Beyond the 10-Minute Kirana
The first wave of quick commerce, led by giants like Blinkit, Zepto, and Swiggy Instamart, fundamentally rewired urban Indian consumption. The promise of 10-to-20-minute delivery for daily essentials turned a novelty into a household expectation. This
initial phase was all about replicating the neighbourhood kirana store's convenience, digitally and at speed. Customers grew accustomed to ordering milk, bread, and vegetables on a whim. Now, these platforms are leveraging the vast delivery infrastructure and consumer trust they've built to ask a bigger question: if you can get potatoes in 10 minutes, why not a pair of headphones or a t-shirt?
The New Quick Commerce Basket
The diversification is already underway. Blinkit, Zepto, and Swiggy Instamart are aggressively expanding into higher-value, non-grocery categories. Zepto, for instance, has been vocal about its plans to become a “Super Mall,” delivering electronics, beauty products, and fashion. Swiggy has integrated its 'Mall' feature into Instamart, offering products from brands like HP, Croma, and Puma in select areas. This new basket includes phone chargers, basic apparel like t-shirts, beauty and personal care items, small home appliances, and even toys. Some reports indicate that non-grocery items already contribute a significant portion of gross merchandise value for these platforms, a share that is expected to grow. This signals a strategic pivot from low-margin groceries to more profitable product lines.
Why Now? The Drivers of Diversification
This expansion isn't just about offering more choice; it's a strategic necessity. Firstly, grocery delivery operates on razor-thin margins, making profitability a constant challenge. High-margin categories like electronics, beauty, and fashion offer a much clearer path to improving unit economics. Secondly, these companies have invested billions in creating dense networks of 'dark stores'—hyperlocal warehouses that power rapid deliveries. To get a better return on these fixed costs, they need to increase the average order value (AOV) and the frequency of purchases. Selling a INR 1500 pair of headphones is more profitable than a INR 50 packet of milk. The goal is to capture a larger share of the consumer's wallet, moving from being an emergency grocery app to the default platform for any urgent urban need.
Not Just a Faster Amazon
It's crucial to understand that quick commerce for electronics or fashion is not trying to be a faster version of Amazon or Flipkart. Traditional e-commerce is built for planned purchases, relying on large, centralized warehouses and slower delivery timelines. Quick commerce, in contrast, is optimized for impulse buys and immediate needs. You don't use Blinkit to research and buy a new TV; you use it when your phone charger breaks an hour before a meeting. This model thrives on a curated, limited selection of high-demand items stored locally, rather than an endless aisle. Success depends on predicting what a neighbourhood will need urgently and having it ready to go, a fundamentally different logistical puzzle than that of mass e-commerce.

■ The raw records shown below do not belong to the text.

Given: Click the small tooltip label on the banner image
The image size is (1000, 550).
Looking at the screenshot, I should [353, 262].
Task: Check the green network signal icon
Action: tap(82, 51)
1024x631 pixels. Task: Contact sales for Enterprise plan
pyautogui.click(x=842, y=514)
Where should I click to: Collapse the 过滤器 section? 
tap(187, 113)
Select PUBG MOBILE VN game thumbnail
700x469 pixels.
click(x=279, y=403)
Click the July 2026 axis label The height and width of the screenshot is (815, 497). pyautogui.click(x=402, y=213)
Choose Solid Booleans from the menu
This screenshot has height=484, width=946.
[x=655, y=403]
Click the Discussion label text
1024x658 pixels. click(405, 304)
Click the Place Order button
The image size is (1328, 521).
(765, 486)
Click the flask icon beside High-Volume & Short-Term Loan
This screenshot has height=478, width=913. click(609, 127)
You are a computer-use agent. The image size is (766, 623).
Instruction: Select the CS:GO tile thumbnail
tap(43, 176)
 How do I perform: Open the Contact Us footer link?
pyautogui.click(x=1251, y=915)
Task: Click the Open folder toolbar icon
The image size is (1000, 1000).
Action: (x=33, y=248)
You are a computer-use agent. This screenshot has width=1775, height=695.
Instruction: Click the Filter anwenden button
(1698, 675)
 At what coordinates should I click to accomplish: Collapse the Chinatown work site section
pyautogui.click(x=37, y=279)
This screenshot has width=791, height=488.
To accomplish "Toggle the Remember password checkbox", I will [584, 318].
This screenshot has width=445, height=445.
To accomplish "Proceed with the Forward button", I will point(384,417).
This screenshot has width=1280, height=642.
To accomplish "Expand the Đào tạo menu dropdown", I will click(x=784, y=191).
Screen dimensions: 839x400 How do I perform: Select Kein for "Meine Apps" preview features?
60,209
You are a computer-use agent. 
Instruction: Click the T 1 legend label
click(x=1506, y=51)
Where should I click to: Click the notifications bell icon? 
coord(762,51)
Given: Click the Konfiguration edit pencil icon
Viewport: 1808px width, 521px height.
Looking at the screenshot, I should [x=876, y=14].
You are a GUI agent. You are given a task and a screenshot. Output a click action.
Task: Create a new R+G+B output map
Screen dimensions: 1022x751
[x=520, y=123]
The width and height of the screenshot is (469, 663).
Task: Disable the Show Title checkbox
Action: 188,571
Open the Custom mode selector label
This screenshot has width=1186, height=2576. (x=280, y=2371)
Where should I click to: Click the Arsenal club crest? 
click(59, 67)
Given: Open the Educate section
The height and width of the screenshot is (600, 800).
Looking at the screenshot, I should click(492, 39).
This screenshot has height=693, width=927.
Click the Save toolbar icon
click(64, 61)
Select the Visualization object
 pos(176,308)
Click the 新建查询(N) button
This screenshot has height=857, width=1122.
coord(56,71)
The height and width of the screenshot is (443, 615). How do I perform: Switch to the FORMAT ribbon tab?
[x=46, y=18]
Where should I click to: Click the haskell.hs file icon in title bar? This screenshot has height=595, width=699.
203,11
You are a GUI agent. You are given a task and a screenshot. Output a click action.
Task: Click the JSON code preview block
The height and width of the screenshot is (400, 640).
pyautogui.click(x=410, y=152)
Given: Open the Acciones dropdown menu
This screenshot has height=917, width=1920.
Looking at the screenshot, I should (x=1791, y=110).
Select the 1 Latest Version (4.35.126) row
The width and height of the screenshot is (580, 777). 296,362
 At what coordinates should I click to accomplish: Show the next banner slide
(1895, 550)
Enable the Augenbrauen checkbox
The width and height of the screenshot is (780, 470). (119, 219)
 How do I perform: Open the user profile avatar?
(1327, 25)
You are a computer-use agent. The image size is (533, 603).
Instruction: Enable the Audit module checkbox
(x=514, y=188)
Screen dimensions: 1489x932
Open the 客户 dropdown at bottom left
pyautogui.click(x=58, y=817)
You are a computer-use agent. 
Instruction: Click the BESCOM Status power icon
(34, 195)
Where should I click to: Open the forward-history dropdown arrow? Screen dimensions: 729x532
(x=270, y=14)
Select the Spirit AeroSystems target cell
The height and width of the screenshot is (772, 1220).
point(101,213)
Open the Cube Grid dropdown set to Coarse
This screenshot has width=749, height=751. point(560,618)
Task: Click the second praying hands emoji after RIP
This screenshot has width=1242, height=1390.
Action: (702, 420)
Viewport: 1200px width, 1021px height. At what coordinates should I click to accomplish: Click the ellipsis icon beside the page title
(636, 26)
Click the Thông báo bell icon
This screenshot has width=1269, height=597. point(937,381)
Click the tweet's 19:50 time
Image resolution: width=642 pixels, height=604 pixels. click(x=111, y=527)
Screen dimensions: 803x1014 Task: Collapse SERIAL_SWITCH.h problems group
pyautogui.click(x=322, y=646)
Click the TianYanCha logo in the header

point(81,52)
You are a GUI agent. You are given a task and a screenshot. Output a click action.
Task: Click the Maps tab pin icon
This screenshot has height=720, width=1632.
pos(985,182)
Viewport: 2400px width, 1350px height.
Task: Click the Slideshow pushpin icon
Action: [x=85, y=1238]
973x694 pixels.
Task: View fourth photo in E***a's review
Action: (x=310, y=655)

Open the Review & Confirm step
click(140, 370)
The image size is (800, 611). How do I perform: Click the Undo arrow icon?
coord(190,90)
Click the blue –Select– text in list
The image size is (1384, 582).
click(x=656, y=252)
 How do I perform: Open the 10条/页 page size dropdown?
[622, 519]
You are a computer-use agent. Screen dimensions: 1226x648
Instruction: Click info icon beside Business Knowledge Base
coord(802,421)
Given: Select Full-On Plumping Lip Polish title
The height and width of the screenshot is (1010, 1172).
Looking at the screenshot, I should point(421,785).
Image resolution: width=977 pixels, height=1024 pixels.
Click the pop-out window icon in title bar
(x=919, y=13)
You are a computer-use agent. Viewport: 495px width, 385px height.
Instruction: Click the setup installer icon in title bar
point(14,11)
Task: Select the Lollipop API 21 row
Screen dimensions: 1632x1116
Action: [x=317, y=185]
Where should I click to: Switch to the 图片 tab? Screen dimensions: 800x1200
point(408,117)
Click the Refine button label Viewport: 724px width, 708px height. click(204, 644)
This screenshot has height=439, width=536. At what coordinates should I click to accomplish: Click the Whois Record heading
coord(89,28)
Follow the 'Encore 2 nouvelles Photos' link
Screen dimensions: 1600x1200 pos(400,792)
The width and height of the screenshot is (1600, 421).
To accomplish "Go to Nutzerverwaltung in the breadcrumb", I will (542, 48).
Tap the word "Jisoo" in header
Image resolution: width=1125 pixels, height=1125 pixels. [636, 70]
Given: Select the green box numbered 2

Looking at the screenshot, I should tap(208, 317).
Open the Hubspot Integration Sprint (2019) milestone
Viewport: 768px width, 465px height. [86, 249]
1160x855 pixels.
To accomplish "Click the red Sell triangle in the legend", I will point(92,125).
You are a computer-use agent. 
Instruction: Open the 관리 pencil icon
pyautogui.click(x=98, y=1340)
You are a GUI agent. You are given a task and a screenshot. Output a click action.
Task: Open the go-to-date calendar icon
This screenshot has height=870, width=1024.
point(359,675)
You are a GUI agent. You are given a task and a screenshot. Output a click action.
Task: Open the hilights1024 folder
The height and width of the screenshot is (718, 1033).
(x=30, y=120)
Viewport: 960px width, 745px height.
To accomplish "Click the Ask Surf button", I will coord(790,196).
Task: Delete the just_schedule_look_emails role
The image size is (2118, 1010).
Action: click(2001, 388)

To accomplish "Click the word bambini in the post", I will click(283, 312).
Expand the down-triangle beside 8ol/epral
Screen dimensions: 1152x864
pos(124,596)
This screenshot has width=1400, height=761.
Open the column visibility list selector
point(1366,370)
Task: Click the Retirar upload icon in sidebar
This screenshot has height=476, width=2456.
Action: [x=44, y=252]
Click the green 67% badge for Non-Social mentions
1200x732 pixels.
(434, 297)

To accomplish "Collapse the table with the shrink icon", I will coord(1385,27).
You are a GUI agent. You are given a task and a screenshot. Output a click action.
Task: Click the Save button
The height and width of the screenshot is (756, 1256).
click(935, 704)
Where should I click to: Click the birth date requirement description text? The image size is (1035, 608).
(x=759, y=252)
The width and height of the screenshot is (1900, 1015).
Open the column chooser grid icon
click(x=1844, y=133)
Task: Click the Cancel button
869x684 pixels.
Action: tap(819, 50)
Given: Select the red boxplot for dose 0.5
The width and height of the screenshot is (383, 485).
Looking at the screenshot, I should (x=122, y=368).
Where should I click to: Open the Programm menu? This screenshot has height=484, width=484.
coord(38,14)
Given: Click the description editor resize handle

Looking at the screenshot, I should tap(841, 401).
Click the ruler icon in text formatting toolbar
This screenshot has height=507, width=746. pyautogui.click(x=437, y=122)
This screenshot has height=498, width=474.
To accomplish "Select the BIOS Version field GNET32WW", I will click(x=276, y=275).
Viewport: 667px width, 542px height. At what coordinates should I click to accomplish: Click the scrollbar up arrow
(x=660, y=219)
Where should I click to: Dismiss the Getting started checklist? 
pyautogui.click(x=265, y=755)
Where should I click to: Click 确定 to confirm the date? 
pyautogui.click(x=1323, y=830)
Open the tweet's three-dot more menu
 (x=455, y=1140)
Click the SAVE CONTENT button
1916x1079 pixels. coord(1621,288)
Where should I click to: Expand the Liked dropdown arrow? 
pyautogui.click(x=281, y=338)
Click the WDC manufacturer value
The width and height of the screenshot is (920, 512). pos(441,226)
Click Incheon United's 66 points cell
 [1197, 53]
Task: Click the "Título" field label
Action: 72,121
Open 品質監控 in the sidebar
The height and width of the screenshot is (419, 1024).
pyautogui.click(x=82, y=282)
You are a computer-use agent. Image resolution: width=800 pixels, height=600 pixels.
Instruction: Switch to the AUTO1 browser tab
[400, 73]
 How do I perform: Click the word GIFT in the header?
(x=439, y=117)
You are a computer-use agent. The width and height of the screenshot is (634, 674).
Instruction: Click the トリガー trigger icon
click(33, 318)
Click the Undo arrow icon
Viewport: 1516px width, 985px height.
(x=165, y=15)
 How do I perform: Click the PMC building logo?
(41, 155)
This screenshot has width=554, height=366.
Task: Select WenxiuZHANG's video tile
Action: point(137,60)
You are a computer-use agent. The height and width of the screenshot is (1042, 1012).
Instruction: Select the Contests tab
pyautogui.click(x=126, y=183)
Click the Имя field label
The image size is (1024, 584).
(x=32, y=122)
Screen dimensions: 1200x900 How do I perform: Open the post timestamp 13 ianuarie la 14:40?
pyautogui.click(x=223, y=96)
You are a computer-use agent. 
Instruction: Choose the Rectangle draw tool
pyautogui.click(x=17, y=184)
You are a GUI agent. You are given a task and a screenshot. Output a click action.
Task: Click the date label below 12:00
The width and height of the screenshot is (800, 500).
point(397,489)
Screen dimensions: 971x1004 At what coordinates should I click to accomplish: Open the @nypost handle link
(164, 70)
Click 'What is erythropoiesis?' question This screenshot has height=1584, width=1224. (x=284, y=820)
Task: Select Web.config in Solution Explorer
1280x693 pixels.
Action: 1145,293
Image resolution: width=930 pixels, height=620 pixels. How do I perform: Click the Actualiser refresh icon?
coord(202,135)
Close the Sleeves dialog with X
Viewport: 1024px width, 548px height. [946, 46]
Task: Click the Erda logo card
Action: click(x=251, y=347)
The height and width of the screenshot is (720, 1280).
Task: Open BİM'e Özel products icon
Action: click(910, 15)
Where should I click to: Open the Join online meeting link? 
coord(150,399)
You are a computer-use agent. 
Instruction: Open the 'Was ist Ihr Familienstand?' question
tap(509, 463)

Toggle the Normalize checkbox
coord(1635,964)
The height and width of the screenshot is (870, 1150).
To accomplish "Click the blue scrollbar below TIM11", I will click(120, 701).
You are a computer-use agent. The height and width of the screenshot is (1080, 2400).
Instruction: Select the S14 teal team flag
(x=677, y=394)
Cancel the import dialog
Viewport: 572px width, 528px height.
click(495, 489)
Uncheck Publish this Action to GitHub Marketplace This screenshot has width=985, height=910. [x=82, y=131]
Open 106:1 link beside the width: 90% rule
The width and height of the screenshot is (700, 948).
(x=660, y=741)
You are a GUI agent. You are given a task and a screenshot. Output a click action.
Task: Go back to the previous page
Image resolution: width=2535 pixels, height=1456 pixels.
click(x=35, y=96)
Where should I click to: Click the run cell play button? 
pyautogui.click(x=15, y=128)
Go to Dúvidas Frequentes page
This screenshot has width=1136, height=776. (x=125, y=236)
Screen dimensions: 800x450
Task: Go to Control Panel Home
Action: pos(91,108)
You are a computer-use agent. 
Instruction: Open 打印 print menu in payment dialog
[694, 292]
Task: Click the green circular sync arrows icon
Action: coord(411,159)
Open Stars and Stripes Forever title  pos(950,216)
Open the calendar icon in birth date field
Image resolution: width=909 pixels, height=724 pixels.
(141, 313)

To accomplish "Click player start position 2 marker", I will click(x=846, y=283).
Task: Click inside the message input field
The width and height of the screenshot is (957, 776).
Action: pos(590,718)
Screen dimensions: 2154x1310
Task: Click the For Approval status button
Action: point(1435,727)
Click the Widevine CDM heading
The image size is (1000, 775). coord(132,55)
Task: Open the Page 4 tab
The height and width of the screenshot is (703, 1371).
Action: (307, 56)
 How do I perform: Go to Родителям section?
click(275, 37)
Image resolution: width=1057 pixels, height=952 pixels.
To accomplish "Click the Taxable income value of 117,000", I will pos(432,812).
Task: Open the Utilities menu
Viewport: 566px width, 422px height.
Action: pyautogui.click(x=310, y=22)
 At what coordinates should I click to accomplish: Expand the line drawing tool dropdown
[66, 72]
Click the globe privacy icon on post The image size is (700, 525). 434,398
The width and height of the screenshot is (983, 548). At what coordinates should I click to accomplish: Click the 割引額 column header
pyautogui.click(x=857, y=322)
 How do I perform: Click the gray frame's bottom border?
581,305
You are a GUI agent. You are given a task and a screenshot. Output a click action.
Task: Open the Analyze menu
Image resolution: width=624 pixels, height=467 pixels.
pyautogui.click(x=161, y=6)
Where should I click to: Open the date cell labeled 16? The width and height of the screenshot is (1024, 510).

Hurdles on the Hyper-Fast Highway
Despite the opportunity, the road ahead is filled with challenges. Managing inventory for diverse categories like fashion—with its multiple sizes and colours—is far more complex than for standardized groceries. The issue of product returns, a standard practice in fashion e-commerce, is a logistical nightmare for a 10-minute delivery model; some platforms are experimenting with no-return policies to combat this. Furthermore, the environmental impact, including packaging waste and vehicle emissions from frequent, small-ticket deliveries, is a growing concern. Above all, the core economic model remains under pressure. While high-value items can boost margins, the high operational costs associated with maintaining a massive, on-demand delivery fleet mean that the path to sustainable, long-term profitability is still being paved.